RIP Country Joe McDonald (1943-2026)

9th March 2026 · 2020s, 2026, Music, R.I.P.

Country Joe McDonald didn’t play country music but he did make a mark with his protest songs drenched in psychedelia.

I remember someone at my school having a record by a band called Country Joe and the Fish and I remember thinking: That’s not for me. I may well have been right – in my teens I was all about Glam – but I was wrong to think it had anything to do with country music. Or fish.

They were a psychedelic ’60s rock group from the San Francisco Bay Area who had first come to prominence at the Monterey Pop Festival in the 1967 Summer of Love, though I was too young to know about that.

It was another festival two years later that brought them to national attention when “Country Joe” McDonald appeared as a solo artist at Woodstock, getting the entire crowd to shout out “F-U-C-K” and performing the anti-Vietnam War song called I-Feel-Like-I’m-Fixin’-To-Die-Rag.

I didn’t think much of the song, which McDonald once described as “punk before punk existed,” but I have since discovered that the rest of their music is rather different, and much better.

McDonald had started out as a folk singer and his band played blues-influenced rock with a psychedelic twang. They had an exceptional guitarist in Barry Melton, and an excellent keyboard player (and blues guitarist) in Dave Cohen, whose organ swirls were almost as dominant a feature of their sound as Melton’s fluid guitar runs.

Somehow they’ve not been remembered in music history with the same reverence as their peers in San Francisco’s psychedelic scene, like The Grateful Dead, Jefferson Airplane, Quicksilver Messenger Service and Janis Joplin’s band, Big Brother & The Holding Company.

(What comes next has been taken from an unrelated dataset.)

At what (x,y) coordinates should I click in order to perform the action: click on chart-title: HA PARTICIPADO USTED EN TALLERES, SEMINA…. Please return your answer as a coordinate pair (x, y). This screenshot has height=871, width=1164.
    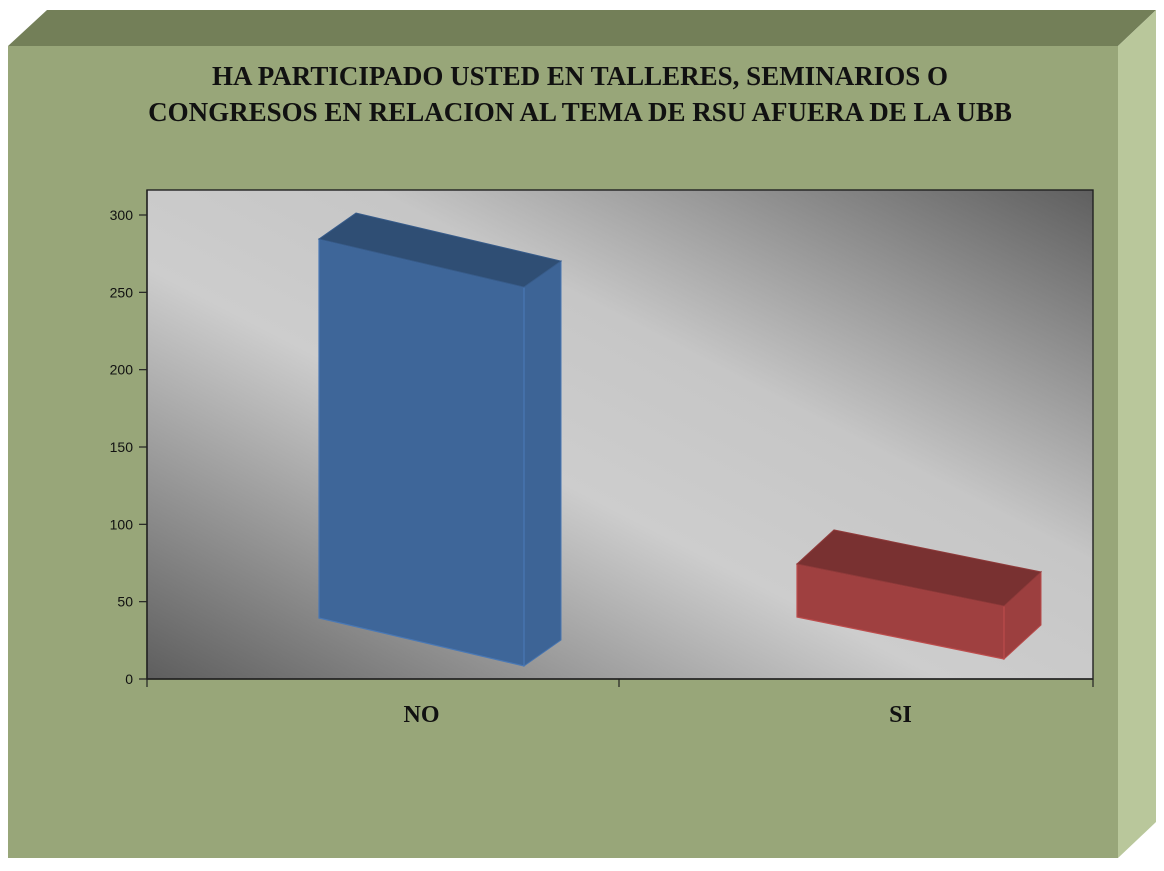
    Looking at the image, I should click on (580, 94).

Their debut album, Electric Music For The Mind And Body, is widely regarded as one of the greatest of all psychedelic recordings, and while I would like to play my favourite number, the epic instrumental Section 43, it doesn’t really feature Country Joe.

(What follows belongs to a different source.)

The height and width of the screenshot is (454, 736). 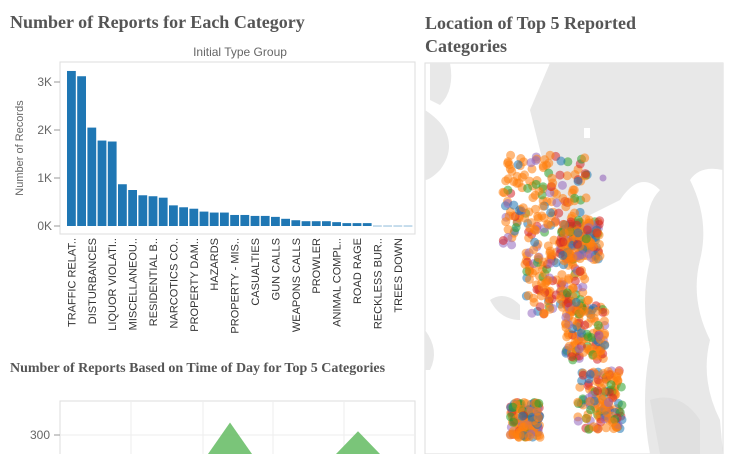 What do you see at coordinates (174, 283) in the screenshot?
I see `category-label: NARCOTICS CO..` at bounding box center [174, 283].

So here’s their first single, Not So Sweet Martha Lorraine, which was the nearest they ever came to a hit when it crept into the Billboard Hot 100 chart at number 98 in 1967.

By the time of Woodstock all the band members bar Melton had quit (hence the solo appearance) and they broke up officially in 1970, though McDonald went on to record around 40 albums and remained an activist throughout his long life, ceaselessly campaigning for causes including peace, healthcare, animals and the environment.

Trivia fact(s): Born into a left-wing family, Joseph McDonald was named after Joe Stalin; he also served in the US Navy before becoming a musician.